How many lines below hold "click"? Answer with only the number.
(Beginning of DATA EXCERPTS)
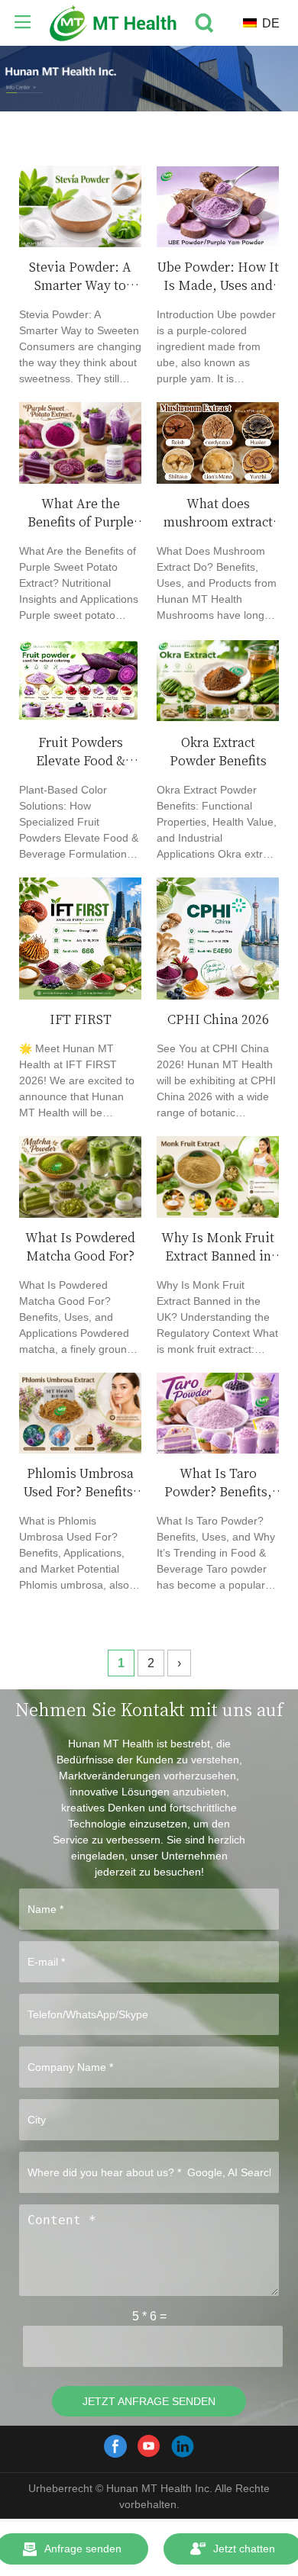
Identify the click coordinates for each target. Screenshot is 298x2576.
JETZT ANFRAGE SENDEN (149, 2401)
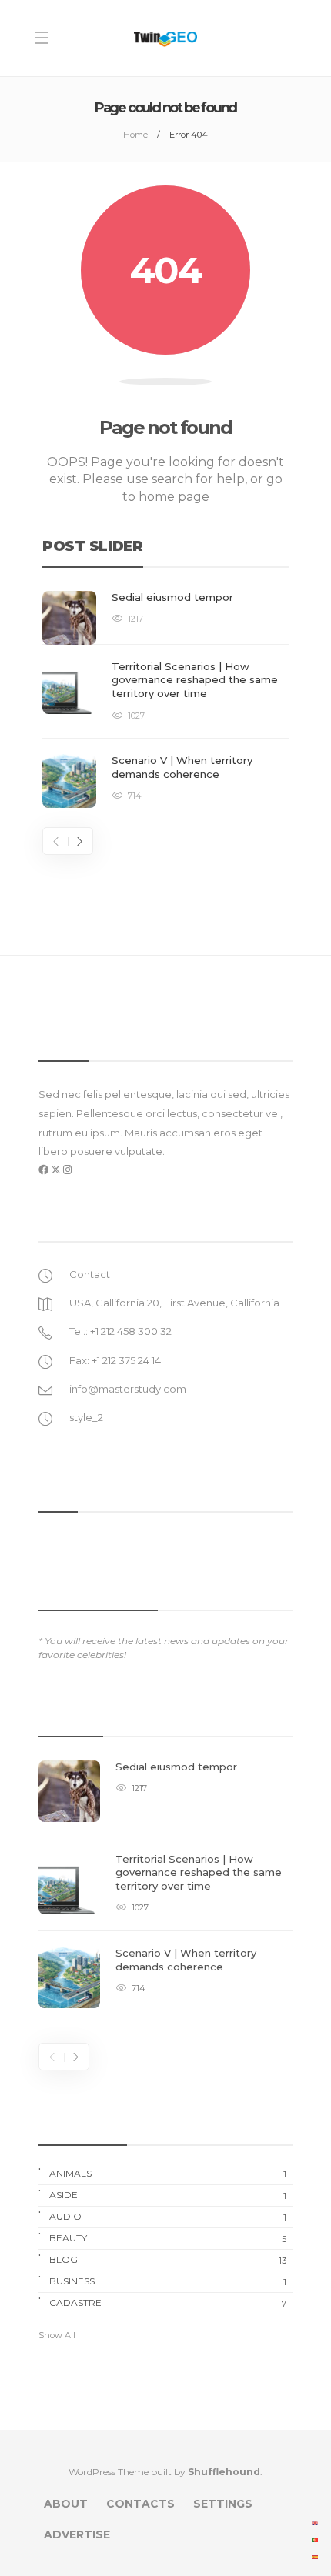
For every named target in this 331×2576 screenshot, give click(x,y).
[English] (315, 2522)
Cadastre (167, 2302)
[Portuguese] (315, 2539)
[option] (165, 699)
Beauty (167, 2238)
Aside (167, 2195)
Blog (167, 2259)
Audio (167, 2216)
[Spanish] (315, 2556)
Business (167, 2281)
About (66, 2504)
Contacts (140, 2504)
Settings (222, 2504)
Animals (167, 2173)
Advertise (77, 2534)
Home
(End of DATA EXCERPTS)
RESULT OF THIS TASK: 2